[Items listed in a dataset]
>>
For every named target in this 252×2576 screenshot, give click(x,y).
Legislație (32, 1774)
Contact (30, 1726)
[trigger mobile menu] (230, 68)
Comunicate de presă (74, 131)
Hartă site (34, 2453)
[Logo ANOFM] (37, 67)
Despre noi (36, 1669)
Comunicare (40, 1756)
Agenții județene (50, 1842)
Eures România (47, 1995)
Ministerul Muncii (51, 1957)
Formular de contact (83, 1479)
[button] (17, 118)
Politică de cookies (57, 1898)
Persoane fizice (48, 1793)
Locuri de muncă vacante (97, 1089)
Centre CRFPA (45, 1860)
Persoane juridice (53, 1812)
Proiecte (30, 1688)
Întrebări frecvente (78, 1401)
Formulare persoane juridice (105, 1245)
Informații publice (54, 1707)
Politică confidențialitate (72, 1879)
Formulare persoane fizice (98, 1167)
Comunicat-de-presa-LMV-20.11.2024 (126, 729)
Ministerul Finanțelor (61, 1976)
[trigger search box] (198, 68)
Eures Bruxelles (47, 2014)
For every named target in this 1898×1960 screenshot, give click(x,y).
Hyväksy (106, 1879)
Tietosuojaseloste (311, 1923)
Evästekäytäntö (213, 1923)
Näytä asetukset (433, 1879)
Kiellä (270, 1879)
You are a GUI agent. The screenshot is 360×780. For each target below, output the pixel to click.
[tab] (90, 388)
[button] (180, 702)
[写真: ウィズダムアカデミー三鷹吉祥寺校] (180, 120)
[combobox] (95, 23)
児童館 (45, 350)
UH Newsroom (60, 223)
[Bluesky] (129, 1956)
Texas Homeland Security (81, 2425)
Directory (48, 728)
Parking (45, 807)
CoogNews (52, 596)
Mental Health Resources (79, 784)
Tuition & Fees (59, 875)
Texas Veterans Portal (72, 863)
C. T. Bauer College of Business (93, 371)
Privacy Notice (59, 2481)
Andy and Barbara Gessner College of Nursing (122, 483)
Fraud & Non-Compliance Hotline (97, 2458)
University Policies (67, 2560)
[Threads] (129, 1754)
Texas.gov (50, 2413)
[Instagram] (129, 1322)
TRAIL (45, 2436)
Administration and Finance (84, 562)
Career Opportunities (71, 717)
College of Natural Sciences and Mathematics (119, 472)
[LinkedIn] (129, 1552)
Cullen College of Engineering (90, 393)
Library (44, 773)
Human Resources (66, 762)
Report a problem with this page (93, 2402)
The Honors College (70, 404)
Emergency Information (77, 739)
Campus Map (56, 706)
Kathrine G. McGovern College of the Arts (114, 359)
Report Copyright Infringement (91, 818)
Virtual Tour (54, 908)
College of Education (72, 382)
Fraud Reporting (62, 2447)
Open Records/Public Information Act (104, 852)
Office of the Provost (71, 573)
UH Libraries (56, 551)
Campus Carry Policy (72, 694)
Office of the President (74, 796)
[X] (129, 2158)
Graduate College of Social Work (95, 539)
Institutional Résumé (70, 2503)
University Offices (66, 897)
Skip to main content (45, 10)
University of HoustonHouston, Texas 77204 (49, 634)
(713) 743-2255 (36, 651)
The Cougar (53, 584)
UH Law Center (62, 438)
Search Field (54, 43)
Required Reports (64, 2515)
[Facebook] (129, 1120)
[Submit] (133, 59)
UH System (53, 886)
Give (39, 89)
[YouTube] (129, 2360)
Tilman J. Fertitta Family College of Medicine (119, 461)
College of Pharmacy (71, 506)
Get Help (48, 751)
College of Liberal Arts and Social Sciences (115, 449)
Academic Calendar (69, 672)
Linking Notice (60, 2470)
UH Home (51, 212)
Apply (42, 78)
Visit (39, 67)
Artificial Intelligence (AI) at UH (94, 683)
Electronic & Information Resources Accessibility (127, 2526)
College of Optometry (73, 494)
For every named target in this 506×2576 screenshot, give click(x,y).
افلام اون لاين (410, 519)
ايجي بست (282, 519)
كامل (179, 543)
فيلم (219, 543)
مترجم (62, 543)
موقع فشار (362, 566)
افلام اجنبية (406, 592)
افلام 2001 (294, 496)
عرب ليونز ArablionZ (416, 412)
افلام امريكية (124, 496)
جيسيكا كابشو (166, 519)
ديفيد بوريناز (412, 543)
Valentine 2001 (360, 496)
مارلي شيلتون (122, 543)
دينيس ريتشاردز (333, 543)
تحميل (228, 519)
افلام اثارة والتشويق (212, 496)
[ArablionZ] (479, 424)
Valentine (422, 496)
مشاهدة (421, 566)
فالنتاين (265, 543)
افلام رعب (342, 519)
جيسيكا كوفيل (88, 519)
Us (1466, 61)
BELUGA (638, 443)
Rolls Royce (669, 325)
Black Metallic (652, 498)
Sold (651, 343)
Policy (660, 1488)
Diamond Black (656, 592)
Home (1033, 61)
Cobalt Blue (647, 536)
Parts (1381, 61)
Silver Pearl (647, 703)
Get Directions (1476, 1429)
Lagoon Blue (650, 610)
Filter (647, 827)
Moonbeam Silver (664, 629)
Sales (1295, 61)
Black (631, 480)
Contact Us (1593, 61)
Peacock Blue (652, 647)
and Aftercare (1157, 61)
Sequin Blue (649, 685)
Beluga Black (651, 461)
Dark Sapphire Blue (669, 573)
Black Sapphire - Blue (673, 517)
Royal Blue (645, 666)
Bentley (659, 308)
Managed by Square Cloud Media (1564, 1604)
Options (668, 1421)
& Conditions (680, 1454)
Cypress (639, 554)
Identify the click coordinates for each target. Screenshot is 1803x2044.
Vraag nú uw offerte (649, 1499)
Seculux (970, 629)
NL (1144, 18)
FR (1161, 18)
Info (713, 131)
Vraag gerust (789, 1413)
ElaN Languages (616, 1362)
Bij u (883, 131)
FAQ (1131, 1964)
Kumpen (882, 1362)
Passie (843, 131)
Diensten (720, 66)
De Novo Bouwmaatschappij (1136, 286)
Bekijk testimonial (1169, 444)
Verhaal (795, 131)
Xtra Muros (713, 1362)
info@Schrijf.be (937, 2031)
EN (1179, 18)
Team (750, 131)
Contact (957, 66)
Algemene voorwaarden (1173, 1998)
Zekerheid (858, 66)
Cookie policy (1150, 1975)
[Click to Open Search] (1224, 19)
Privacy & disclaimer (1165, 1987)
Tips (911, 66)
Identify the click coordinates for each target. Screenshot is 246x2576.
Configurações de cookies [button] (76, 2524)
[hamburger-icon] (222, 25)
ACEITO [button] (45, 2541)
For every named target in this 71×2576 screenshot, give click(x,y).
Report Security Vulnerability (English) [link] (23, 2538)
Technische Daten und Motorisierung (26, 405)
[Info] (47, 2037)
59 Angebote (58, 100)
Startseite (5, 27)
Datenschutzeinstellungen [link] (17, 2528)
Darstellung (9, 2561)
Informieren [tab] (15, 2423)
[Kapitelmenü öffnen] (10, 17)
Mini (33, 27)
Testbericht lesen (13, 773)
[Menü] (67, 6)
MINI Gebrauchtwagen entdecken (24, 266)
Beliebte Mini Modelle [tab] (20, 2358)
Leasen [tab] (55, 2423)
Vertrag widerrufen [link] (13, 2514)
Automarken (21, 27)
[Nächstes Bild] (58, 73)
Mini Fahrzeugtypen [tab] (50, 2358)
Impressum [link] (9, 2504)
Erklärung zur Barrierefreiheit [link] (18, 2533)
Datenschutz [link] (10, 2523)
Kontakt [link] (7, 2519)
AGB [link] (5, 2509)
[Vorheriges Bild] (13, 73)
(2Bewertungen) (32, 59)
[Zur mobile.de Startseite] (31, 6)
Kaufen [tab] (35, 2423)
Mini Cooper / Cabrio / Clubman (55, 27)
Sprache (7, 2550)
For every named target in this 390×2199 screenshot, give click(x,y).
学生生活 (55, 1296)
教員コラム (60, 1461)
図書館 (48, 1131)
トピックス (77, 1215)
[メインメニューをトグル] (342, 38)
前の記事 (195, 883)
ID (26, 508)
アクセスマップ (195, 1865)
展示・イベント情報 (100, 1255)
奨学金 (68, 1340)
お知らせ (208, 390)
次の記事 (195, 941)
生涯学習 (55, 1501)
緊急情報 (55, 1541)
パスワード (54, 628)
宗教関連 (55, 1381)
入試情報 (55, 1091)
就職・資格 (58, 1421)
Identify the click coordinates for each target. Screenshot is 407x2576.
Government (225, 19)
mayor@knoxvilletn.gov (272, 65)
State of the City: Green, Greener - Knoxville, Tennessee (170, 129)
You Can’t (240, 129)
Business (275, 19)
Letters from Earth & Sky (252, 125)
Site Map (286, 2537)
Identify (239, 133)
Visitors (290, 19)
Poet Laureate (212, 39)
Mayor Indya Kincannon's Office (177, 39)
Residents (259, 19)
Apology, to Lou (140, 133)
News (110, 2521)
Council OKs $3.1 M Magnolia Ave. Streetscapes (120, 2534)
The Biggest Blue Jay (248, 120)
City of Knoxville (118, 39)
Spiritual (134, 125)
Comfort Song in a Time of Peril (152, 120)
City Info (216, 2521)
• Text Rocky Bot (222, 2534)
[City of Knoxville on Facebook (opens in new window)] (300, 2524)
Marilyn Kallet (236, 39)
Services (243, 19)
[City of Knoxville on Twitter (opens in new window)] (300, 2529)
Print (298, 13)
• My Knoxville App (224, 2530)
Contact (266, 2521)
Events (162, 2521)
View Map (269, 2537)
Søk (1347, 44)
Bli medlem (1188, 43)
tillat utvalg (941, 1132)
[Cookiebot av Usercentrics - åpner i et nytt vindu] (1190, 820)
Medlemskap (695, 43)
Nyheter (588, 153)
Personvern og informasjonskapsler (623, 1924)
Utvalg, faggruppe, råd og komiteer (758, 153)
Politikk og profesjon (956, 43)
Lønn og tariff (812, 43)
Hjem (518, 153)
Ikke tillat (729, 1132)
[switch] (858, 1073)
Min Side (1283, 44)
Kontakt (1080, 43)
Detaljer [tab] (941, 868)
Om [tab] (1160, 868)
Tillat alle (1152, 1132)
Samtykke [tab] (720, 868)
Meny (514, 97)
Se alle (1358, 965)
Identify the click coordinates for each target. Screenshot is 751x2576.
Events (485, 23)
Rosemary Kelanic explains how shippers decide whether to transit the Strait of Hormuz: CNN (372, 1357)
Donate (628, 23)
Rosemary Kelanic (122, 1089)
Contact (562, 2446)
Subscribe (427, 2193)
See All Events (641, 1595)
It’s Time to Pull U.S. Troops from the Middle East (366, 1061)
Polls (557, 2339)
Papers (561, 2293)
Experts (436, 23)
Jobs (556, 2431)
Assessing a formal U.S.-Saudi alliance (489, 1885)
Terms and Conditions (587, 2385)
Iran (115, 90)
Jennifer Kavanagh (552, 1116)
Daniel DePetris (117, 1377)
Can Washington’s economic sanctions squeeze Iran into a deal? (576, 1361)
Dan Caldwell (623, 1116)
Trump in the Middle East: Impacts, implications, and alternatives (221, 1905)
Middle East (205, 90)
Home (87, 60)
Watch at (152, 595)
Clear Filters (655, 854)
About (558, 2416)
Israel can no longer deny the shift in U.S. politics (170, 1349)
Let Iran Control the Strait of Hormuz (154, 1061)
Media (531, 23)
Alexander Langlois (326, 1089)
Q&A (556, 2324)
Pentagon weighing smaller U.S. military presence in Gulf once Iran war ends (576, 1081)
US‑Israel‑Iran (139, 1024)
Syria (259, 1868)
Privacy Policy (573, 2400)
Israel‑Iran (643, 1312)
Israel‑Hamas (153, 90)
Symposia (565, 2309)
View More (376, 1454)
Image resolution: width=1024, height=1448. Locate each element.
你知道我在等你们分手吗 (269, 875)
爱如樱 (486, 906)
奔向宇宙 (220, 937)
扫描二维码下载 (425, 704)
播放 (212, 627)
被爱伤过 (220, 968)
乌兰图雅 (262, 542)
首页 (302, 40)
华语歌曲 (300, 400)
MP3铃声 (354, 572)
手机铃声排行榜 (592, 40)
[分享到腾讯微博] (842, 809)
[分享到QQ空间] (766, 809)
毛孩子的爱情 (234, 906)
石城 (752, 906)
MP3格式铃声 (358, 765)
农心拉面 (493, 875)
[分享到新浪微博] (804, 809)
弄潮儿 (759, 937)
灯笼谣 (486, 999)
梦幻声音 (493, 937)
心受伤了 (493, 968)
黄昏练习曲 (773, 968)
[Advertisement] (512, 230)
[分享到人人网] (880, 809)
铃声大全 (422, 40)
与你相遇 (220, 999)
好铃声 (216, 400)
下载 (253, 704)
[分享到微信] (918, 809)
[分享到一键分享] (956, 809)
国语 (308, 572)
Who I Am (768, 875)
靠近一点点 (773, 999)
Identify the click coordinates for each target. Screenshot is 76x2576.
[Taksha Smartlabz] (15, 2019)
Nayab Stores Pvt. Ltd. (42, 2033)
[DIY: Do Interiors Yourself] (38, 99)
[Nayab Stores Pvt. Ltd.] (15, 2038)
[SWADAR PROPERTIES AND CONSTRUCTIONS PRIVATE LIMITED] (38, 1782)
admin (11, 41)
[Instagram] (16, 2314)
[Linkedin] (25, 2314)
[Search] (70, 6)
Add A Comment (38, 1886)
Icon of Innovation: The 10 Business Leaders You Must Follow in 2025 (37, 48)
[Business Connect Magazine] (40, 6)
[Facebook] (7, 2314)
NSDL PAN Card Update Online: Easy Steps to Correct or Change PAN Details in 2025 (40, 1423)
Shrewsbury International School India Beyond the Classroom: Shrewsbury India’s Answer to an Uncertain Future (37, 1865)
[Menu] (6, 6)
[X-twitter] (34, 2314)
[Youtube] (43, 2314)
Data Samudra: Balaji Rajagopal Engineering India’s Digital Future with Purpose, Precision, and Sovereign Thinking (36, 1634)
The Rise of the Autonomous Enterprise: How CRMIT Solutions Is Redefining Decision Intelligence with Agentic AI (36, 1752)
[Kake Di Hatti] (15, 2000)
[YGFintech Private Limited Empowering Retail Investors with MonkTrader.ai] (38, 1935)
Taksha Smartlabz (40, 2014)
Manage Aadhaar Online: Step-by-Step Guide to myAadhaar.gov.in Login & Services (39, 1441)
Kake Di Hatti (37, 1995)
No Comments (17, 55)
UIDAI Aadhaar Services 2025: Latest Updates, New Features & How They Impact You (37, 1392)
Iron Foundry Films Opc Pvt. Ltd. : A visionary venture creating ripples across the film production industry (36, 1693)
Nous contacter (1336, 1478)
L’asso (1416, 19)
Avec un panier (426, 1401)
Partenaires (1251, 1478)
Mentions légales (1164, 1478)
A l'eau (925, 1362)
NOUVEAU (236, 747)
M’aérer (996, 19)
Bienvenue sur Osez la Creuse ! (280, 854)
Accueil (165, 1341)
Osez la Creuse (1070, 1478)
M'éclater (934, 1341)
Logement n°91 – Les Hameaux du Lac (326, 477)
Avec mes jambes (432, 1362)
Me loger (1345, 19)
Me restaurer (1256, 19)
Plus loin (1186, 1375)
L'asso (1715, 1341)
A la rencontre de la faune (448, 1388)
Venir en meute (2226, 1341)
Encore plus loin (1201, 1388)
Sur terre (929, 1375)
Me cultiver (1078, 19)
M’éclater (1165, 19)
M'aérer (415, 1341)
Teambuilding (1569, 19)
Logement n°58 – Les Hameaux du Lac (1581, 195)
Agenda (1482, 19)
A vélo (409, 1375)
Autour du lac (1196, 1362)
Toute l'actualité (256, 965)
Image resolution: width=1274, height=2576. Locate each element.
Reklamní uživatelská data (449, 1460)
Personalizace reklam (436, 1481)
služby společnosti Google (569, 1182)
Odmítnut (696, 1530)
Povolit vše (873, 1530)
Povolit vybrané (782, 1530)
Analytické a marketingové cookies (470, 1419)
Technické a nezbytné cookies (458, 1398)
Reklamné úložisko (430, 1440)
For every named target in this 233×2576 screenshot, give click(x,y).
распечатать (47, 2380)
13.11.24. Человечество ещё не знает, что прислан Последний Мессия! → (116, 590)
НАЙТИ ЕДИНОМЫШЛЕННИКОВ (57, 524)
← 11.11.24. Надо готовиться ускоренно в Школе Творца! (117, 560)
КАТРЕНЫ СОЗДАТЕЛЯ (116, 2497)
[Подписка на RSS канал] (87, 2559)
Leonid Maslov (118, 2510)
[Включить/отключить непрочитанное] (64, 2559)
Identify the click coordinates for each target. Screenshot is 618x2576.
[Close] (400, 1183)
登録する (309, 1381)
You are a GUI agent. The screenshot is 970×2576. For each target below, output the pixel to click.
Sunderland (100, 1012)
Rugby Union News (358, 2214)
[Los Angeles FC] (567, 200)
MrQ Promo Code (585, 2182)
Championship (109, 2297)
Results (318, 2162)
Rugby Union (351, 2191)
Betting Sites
<<
> _Try it_:
Stopping at the line containing "Despre noi (36, 1669)", please repeat exactly every line from the very start of the entries, that line included, and nothing more.

> _Response to the exercise_:
For every named target in this 252×2576 screenshot, give click(x,y).
Legislație (32, 1774)
Contact (30, 1726)
[trigger mobile menu] (230, 68)
Comunicate de presă (74, 131)
Hartă site (34, 2453)
[Logo ANOFM] (37, 67)
Despre noi (36, 1669)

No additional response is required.